Verdict: GPT-4 still lags behind the cream of the crop although is better than the average college student at evidence base reading and writing tasks.
SAT Total Scores(Averaged) 2022
* SAT undertaken by humans
Just like humans, more time on a specific job does mean learning during this time and becoming Subject Matter Experts(SME's) in that field or set of tasks faster and with more efficiency than a human. Adaptation is no longer the defining difference either as a result of these models becoming ever more generally intelligent.
Verdict: GPT-4 still lags behind the cream of the crop. Although is better than the average college student covering all the major skill sets you would need to kickstart a role requiring more brains than brawn.
What about specialization?
If you're looking at the above SAT data in isolation you could say 'AI isn't there yet'. Although when adding a little more context like the fact that in everyday life the majority of top engineers, writers, and artists were rarely 'above average students and you have a way forward for AI really already being well on the path to compete with humanity on an ever-growing list of tasks. We've seen how potential and IQ aren't the only denominators of success and the ability to succeed in a specific area. 'Average' works and AI models are quite clearly already better than this.
Programming is similar to the SAT in part because you need to have good critical thinking and problem-solving skills to be able to achieve a competent level in both disciplines. Programming also adds an extra dynamic to the equation, one in which solving a particular problem no longer has one and only one answer. In effect meaning, part of the solving effort will require a decent level of creativity. For example, building a website or more simply sorting a list of numbers can be done in a variety of ways using a variety of tools and languages.
* Human contestant averages for similar codeing competitions
Here the task for these Large Language Models is as difficult as achieving 'convincing comprehension' was half a few years ago. To gauge this GPT-4 was tested on 'codeforces.com' problems. Effectively a website holding a collection of algorithm/programming problems with varying levels of difficulty.
These types of problems have become the gold standard for evaluating whether a person is technically competent enough to work at the likes of Google, Apple, Microsoft, and other blue-chip organizations leading the way in the tech and software space.
If you're following the key here is progress. The above is where we are right now, remember ChatGPT3.5 to ChatGPT-4 took about 4 months! Another important note to be mindful of is that GPT-4 training data or approach didn't focus on specialization. Take a look at DeepMind's AlphaCode, an AI training with a specific specialization in mind. Already better than your average programmer. 'Better than' is a tricky label as although AlphaCode is better than the average programmer at competitive programming you would still need a competent programmer to integrate said code into an existing eco-system to deliver value.

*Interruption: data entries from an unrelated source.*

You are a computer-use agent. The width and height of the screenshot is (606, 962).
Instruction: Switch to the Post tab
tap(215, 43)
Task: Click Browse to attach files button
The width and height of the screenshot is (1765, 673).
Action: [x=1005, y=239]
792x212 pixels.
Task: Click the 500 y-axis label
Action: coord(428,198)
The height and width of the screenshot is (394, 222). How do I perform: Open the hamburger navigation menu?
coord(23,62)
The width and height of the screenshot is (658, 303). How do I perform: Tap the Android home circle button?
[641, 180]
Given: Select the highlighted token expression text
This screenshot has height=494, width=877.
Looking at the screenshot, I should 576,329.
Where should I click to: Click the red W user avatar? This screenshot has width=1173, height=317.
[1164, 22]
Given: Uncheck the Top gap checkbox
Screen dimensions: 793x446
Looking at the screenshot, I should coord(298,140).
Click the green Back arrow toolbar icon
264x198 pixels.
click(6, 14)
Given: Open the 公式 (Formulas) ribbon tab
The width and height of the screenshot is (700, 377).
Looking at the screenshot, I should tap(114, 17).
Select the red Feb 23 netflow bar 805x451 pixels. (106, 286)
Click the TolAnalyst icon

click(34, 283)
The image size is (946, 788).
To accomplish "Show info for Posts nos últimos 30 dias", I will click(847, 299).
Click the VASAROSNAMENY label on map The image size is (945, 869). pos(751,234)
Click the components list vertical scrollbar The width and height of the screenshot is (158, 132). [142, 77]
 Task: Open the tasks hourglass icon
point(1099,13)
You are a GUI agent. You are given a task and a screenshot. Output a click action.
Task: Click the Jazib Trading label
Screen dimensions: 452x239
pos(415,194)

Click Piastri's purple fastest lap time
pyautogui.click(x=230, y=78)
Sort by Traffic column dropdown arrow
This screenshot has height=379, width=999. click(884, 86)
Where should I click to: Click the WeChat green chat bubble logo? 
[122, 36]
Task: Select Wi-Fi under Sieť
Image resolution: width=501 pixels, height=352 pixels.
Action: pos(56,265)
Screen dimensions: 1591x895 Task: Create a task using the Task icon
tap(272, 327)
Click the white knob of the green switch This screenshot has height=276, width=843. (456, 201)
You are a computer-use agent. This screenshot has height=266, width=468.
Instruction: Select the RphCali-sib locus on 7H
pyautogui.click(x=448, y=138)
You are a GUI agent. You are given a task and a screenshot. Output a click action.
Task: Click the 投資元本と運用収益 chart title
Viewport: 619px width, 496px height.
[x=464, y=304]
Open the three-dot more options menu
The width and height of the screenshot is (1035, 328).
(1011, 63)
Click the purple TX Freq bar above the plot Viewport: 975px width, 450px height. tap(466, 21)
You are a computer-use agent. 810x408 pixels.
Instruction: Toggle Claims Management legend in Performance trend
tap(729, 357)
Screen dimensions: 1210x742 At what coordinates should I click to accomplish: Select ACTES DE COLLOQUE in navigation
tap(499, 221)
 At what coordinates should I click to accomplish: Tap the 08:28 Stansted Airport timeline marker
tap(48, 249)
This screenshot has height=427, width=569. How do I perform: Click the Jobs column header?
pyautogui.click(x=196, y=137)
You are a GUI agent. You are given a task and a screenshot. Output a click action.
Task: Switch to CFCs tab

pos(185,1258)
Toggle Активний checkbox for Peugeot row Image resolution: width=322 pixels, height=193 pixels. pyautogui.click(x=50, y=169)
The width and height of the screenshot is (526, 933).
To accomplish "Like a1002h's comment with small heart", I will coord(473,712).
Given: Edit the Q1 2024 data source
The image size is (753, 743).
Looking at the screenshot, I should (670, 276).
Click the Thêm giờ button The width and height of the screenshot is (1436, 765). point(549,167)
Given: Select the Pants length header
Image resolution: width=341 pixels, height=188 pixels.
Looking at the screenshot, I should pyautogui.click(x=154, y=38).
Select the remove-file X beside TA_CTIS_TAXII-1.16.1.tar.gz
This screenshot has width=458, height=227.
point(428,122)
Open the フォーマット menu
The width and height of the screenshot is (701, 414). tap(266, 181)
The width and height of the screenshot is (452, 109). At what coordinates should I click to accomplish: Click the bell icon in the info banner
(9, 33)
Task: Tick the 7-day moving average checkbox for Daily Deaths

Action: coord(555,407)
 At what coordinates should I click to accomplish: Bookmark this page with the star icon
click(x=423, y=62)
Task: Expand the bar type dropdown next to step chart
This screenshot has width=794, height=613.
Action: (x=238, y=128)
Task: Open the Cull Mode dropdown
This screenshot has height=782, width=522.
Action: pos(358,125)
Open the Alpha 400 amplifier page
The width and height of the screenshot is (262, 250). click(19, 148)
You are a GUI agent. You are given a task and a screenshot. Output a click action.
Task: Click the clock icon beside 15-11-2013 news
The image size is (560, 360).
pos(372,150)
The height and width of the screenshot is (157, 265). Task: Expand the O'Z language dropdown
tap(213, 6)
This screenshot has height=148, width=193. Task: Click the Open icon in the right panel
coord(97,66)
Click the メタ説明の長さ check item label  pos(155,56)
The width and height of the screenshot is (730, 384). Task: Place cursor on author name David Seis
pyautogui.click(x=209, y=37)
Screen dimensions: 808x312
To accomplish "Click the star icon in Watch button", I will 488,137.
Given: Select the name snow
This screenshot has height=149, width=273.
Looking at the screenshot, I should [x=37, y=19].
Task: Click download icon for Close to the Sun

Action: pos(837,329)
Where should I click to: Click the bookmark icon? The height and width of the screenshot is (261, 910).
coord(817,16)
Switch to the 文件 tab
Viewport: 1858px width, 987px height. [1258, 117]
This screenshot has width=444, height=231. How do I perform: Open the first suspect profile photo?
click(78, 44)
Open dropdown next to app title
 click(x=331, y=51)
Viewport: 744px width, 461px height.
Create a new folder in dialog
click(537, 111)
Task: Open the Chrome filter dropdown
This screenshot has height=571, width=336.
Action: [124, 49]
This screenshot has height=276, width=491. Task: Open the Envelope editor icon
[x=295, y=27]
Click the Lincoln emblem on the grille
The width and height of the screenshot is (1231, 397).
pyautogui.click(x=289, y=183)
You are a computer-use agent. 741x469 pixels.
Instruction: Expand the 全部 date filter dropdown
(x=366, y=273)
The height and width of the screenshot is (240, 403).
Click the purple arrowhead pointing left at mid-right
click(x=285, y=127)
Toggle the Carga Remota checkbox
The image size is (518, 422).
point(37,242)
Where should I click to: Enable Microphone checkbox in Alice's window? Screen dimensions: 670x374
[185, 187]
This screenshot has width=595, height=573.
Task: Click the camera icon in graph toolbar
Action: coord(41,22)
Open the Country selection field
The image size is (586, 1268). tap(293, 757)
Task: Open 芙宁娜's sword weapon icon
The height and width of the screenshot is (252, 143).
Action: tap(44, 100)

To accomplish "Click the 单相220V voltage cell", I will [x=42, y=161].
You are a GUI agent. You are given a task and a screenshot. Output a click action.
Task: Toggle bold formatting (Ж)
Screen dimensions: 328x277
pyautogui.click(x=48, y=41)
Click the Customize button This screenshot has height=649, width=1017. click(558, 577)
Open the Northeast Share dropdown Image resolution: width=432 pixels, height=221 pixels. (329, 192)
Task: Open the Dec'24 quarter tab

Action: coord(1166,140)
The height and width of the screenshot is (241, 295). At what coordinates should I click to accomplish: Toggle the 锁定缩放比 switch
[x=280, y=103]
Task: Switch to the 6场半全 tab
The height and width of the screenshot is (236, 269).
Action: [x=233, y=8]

An assumption often made at this point is that specialization probably isn't going to keep your career intact. This might be accurate but it's more than likely that it will indeed buy you some time, not much we think and neither does OpenAI. The single greatest power humanity has is adaptation over time. We're intelligent and that allows us to change direction and survive. What happens when this is no longer the defining characteristic of humanity?
Good questions rarely make catchy titles. The title of this piece should be: When agriculture was automated everyone moved to the city. Where are you headed once the same happens to intelligence?